2. The disruptor: The disruptor challenges the status quo and breaks others out of their mental ruts and insular perspective by bringing fresh and far-ranging perspective. My favorite disruptors are intellectually curious, lateral thinkers who are first to spot patterns, latent competitors and untapped opportunities in the market. They are first to identify the intersection of emerging opportunities and business potential.
3. The debater: Debaters question your assumptions, call out your leap of faith logic and point out the flaws in the plan. They see problems long before others, and they keep everyone grounded and prepared. Their questioning nature forces you to strengthen the rigor of your thinking and your plans.
4. The driver: Drivers are natural leaders, bringing a crusading, concentrated vision to all work and supplying forward momentum when everyone else is losing steam or motivation.
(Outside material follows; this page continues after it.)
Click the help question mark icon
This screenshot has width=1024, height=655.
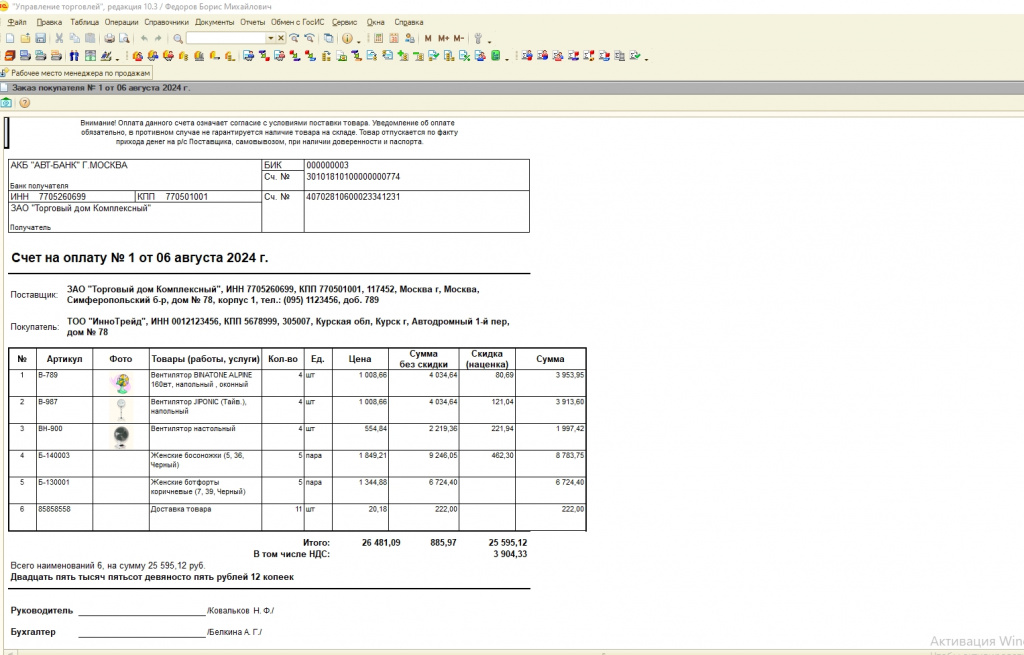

They are positively relentless in pursuing an idea, galvanizing political support for it and keeping it on track. They can be fantastic advocates for the customer, keeping the team focused on the problem you’re here to solve.
5. The detailer: This type digs into every facet of a project. Detailers focus on practicalities and save everyone else from silly mistakes and fatal design flaws because they think through all the angles and implications. They identify what’s missing in even the best-laid plans and can diagnose the precise point when something could break or be improved.
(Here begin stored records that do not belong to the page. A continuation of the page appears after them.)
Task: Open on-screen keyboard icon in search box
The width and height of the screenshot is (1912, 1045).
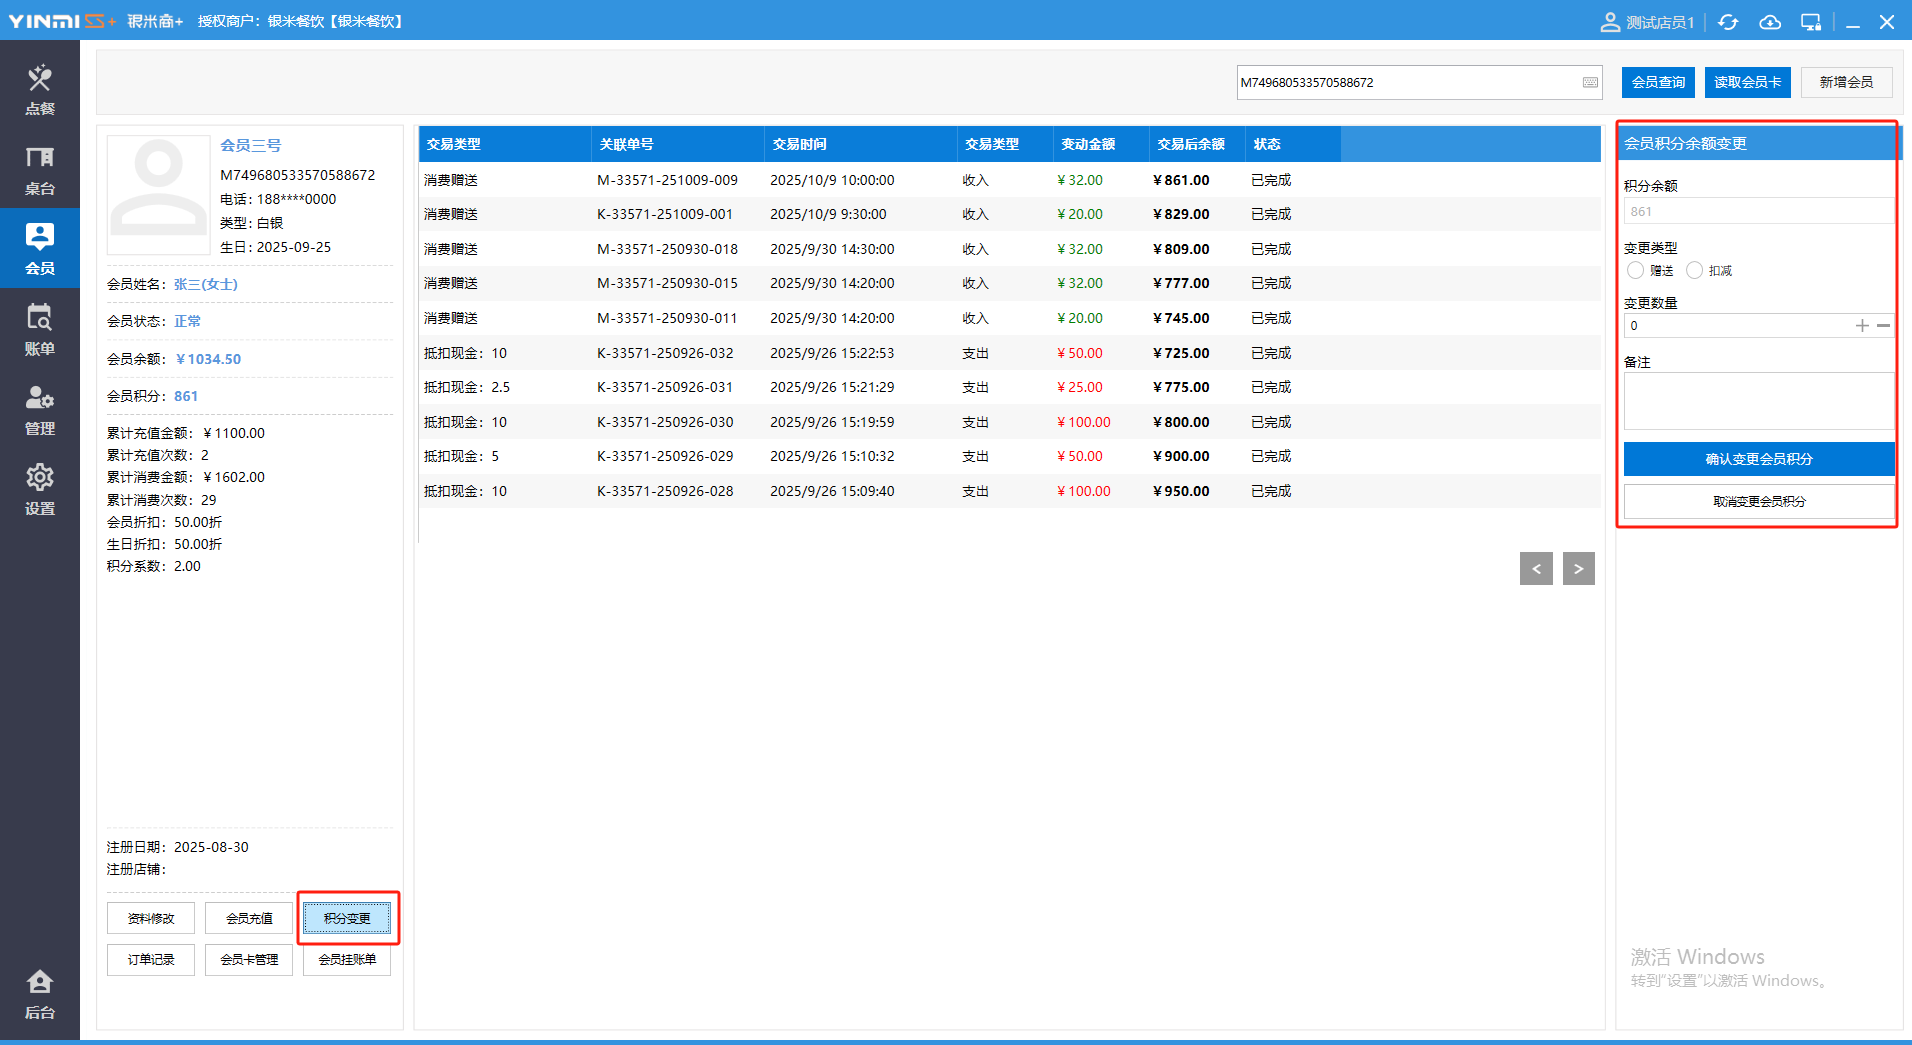Action: coord(1590,83)
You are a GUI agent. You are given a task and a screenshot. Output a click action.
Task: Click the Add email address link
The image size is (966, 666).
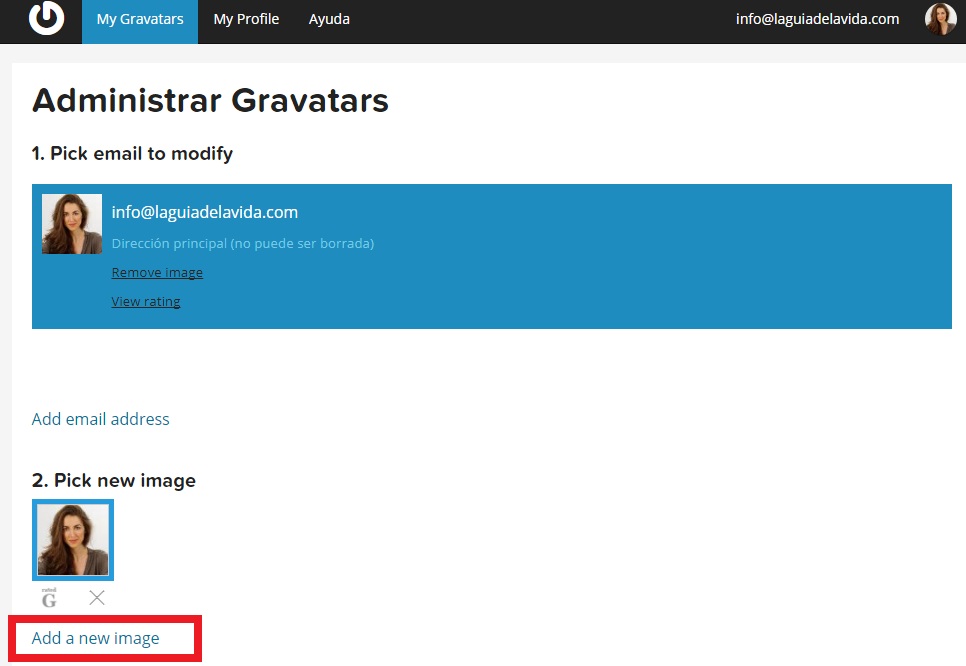point(101,419)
6. The doer: The doer is the wonderfully resourceful team member who gets stuff done, no matter what. Doers roll up their sleeves and find the solution when the best-laid plan falls apart. They are great colleagues to those who devise the grand strategy because they get it delivered on time, all the time. A great idea is nothing without this person.
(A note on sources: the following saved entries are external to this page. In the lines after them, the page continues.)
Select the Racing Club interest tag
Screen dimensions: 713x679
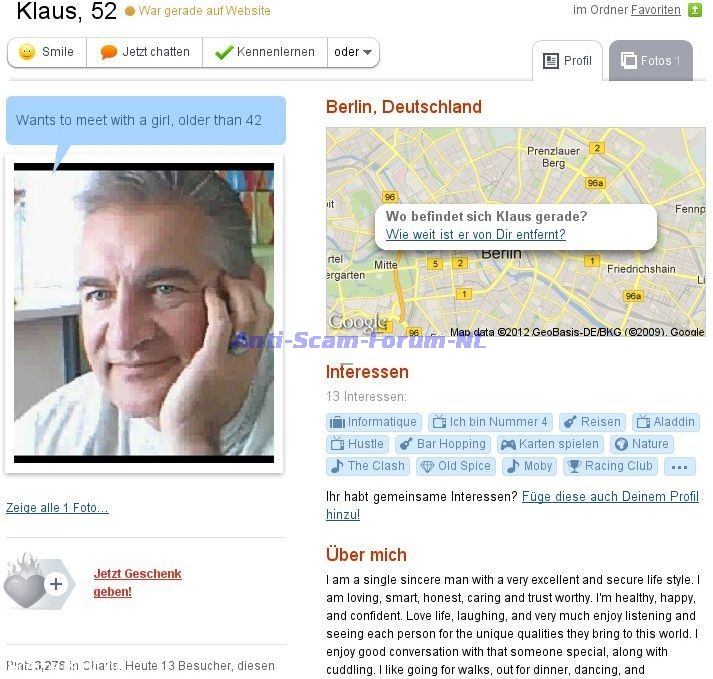(611, 466)
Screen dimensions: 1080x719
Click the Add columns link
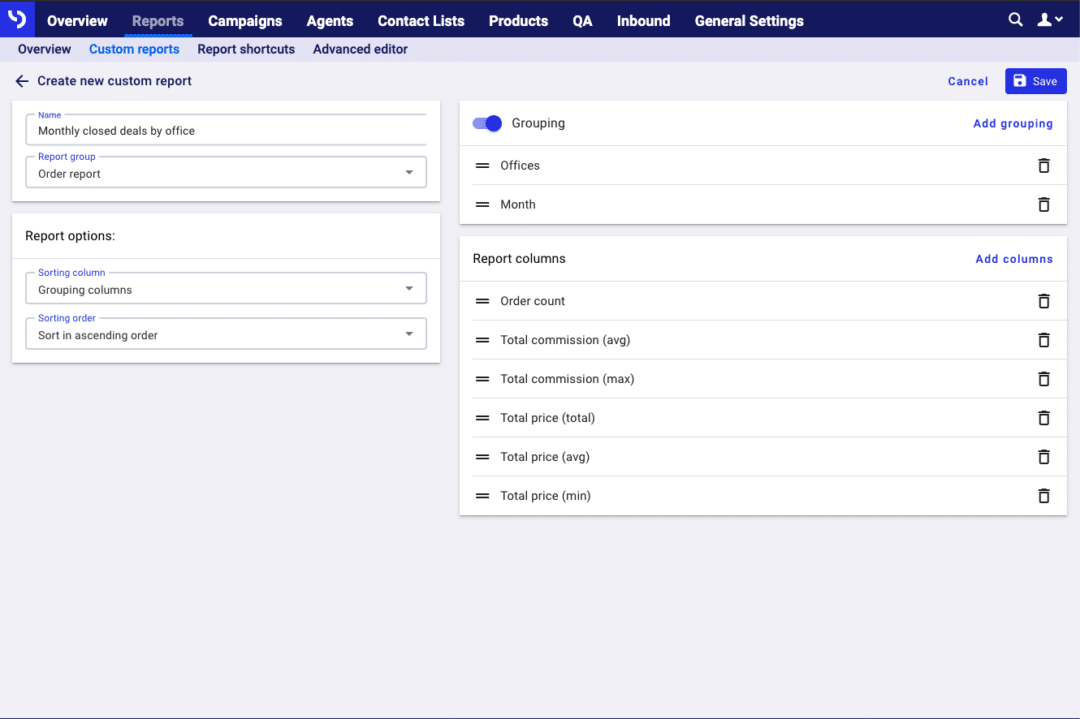(1014, 258)
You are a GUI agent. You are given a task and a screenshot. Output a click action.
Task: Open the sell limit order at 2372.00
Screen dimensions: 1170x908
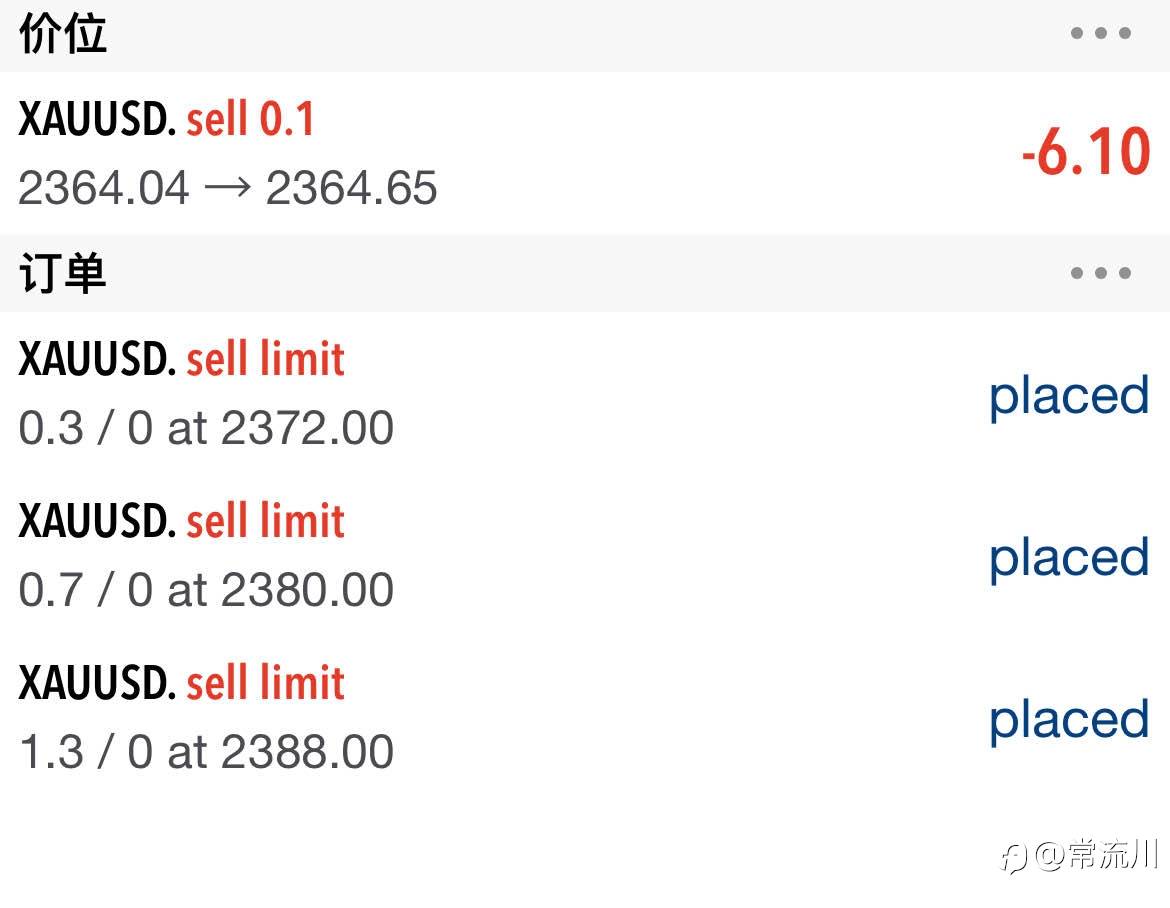[206, 428]
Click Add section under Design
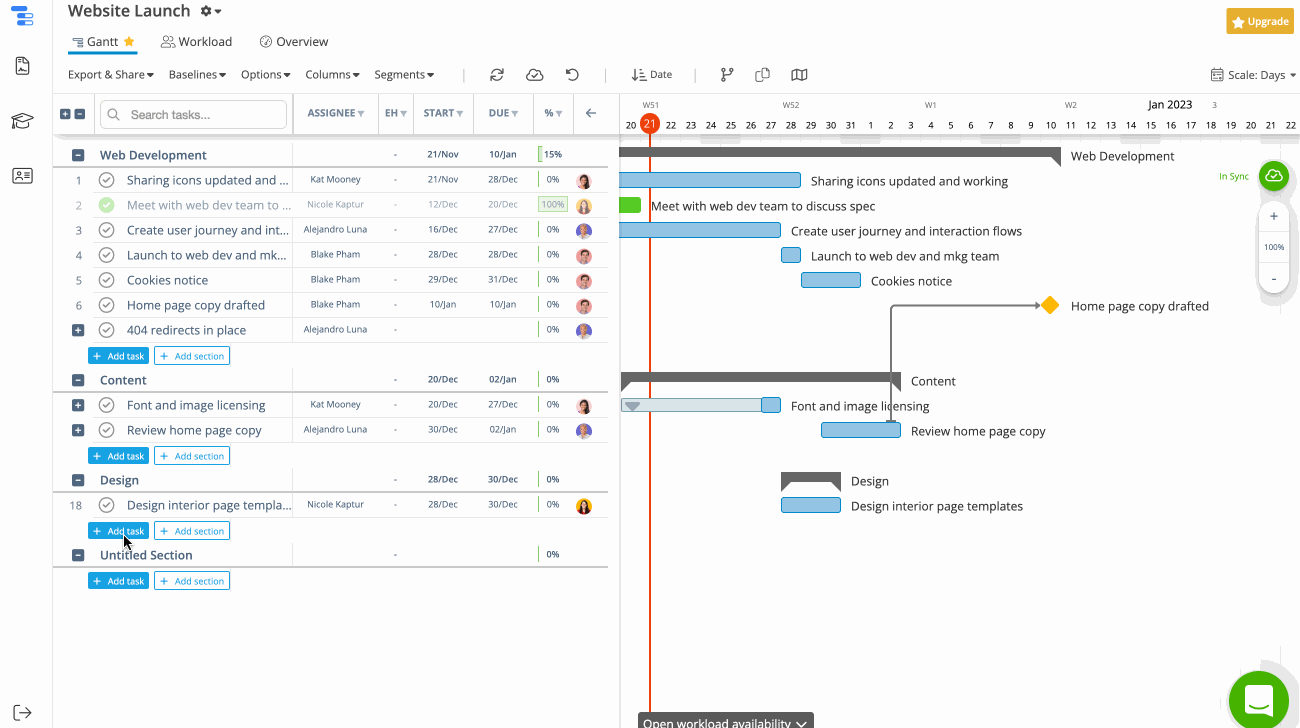Viewport: 1300px width, 728px height. pos(192,531)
Dreaming, debating, disrupting, driving, detailing and doing aren’t just a range of skills – they are contrasting ways of being human. You  need an effective leader to bring them together and manage the conflict to benefit the whole, creating a sense of collective belonging that both celebrates and transcends the authentic individuals within the team.
In his so-called “lost interview” in 1996, Steve Jobs described a childhood neighbor who had rigged a contraption in his garage. The man collected everyday rocks with Jobs and put them into a homemade tumbler along with some grit. The machine rotated the can of rocks around, making an enormous racket. The neighbor told Jobs to come back the next day. When he did, says Jobs:
“We opened the can. And we took out these amazingly beautiful polished rocks. The same common stones that had gone in, through rubbing against each other like this [clapping his hands], creating a little bit of friction, creating a little bit of noise, had come out these beautiful polished rocks. That’s always been in my mind my metaphor for a team working really hard on something they’re passionate about. It’s that through the team, through that group of incredibly talented people bumping up against each other, having arguments, having fights sometimes, making some noise, and working together they polish each other and they polish the ideas, and what comes out are these really beautiful stones.”
I can’t think of a better metaphor for the merits of a diverse team.  We need the right human intelligence — the messy friction of creative individuals coming together – to make artificial intelligence matter most.